General information
- Location: West 30th Street and 9th Avenue New York, NY Midtown Manhattan, Manhattan
- Coordinates: 40°45′3.15″N 73°59′53.32″W﻿ / ﻿40.7508750°N 73.9981444°W
- System: Former Manhattan Railway elevated station
- Operator: Interborough Rapid Transit Company
- Line: Ninth Avenue Line
- Platforms: 2 side platforms
- Tracks: 3 (1 upper level; 2 lower level)

Construction
- Structure type: Elevated

History
- Opened: December 13, 1873; 152 years ago
- Closed: June 11, 1940; 86 years ago

Former services
| Preceding station | Interborough Rapid Transit |  |  | Following station |
| 34th Street toward 155th Street |  | Ninth Avenue Local |  | 23rd Street toward South Ferry |

Location

= 30th Street station (IRT Ninth Avenue Line) =

Former Manhattan Railway elevated station (closed 1940)

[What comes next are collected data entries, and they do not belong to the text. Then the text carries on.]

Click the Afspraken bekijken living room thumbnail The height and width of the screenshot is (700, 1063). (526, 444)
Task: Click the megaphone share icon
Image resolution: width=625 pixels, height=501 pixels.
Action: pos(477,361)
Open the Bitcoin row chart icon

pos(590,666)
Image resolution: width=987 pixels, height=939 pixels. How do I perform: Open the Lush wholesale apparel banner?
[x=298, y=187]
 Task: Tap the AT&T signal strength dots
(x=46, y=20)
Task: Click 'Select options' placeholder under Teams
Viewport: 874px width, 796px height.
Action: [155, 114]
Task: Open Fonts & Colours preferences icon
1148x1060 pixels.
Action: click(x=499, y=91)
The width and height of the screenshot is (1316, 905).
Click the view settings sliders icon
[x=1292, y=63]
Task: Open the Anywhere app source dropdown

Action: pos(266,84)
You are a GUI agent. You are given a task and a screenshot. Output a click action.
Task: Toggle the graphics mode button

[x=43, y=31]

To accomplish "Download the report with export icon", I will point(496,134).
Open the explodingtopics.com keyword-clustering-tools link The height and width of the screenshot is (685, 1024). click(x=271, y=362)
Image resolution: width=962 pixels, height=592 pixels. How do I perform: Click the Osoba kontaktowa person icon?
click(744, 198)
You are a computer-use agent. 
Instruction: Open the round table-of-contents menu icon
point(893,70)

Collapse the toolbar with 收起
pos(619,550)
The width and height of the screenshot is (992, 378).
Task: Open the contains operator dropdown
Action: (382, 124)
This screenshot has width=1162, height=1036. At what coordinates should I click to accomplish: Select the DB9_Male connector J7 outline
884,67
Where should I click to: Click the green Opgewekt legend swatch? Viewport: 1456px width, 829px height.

The 30th Street station was a local station on the demolished IRT Ninth Avenue Line in Manhattan, New York City. It was opened on December 13, 1873 as the replacement for the original northern terminus of the Ninth Avenue Line at 29th Street, which was built in 1868 The station which was originally built by the New York Elevated Railroad Company had two levels. The lower level was built first and had two tracks and two side platforms. The upper level was built as part of the Dual Contracts and had one track that served express trains that bypassed the station. It closed on June 11, 1940. The next southbound stop was 23rd Street. The next northbound stop was 34th Street.